*Information given*.
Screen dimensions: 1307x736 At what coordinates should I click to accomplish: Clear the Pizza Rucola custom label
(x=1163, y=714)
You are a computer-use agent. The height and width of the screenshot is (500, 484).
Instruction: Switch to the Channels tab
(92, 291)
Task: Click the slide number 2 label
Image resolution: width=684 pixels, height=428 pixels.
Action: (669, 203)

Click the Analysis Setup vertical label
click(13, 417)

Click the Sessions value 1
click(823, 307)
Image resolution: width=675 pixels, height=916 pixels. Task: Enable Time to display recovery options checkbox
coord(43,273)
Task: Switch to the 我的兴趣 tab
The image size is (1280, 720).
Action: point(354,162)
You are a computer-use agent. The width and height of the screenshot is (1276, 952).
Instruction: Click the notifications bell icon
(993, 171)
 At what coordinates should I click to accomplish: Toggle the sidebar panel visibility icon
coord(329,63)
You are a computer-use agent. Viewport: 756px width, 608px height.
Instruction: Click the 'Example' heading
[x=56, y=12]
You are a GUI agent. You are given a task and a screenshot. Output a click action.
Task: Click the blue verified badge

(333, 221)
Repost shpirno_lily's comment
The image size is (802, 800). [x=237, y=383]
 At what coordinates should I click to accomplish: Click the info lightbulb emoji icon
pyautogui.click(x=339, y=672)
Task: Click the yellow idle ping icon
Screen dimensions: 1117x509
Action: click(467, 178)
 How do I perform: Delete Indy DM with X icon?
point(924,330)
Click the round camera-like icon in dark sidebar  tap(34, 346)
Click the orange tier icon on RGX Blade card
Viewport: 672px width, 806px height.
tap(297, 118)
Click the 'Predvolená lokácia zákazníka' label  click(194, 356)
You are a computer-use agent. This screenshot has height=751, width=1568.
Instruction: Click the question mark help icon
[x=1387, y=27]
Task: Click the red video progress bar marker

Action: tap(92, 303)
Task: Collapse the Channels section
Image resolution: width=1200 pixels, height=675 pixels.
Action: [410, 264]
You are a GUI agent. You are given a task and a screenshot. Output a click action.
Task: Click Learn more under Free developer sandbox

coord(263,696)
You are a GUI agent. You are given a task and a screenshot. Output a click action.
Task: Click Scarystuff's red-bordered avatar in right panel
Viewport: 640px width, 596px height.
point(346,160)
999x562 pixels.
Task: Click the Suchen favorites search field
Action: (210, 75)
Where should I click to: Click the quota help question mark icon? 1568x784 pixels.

*Work item*. Repeat the records above in full, word for word.

*Reply*.
Screen dimensions: 1307x736 At what coordinates should I click to accomplish: Clear the Pizza Rucola custom label
(x=1163, y=714)
You are a computer-use agent. The height and width of the screenshot is (500, 484).
Instruction: Switch to the Channels tab
(92, 291)
Task: Click the slide number 2 label
Image resolution: width=684 pixels, height=428 pixels.
Action: (669, 203)

Click the Analysis Setup vertical label
click(13, 417)

Click the Sessions value 1
click(823, 307)
Image resolution: width=675 pixels, height=916 pixels. Task: Enable Time to display recovery options checkbox
coord(43,273)
Task: Switch to the 我的兴趣 tab
The image size is (1280, 720).
Action: point(354,162)
You are a computer-use agent. The width and height of the screenshot is (1276, 952).
Instruction: Click the notifications bell icon
(993, 171)
 At what coordinates should I click to accomplish: Toggle the sidebar panel visibility icon
coord(329,63)
You are a computer-use agent. Viewport: 756px width, 608px height.
Instruction: Click the 'Example' heading
[x=56, y=12]
You are a GUI agent. You are given a task and a screenshot. Output a click action.
Task: Click the blue verified badge

(333, 221)
Repost shpirno_lily's comment
The image size is (802, 800). [x=237, y=383]
 At what coordinates should I click to accomplish: Click the info lightbulb emoji icon
pyautogui.click(x=339, y=672)
Task: Click the yellow idle ping icon
Screen dimensions: 1117x509
Action: click(467, 178)
 How do I perform: Delete Indy DM with X icon?
point(924,330)
Click the round camera-like icon in dark sidebar  tap(34, 346)
Click the orange tier icon on RGX Blade card
Viewport: 672px width, 806px height.
tap(297, 118)
Click the 'Predvolená lokácia zákazníka' label  click(194, 356)
You are a computer-use agent. This screenshot has height=751, width=1568.
Instruction: Click the question mark help icon
[x=1387, y=27]
Task: Click the red video progress bar marker

Action: tap(92, 303)
Task: Collapse the Channels section
Image resolution: width=1200 pixels, height=675 pixels.
Action: [410, 264]
You are a GUI agent. You are given a task and a screenshot. Output a click action.
Task: Click Learn more under Free developer sandbox

coord(263,696)
You are a GUI agent. You are given a task and a screenshot. Output a click action.
Task: Click Scarystuff's red-bordered avatar in right panel
Viewport: 640px width, 596px height.
point(346,160)
999x562 pixels.
Task: Click the Suchen favorites search field
Action: (210, 75)
Where should I click to: Click the quota help question mark icon? 1568x784 pixels.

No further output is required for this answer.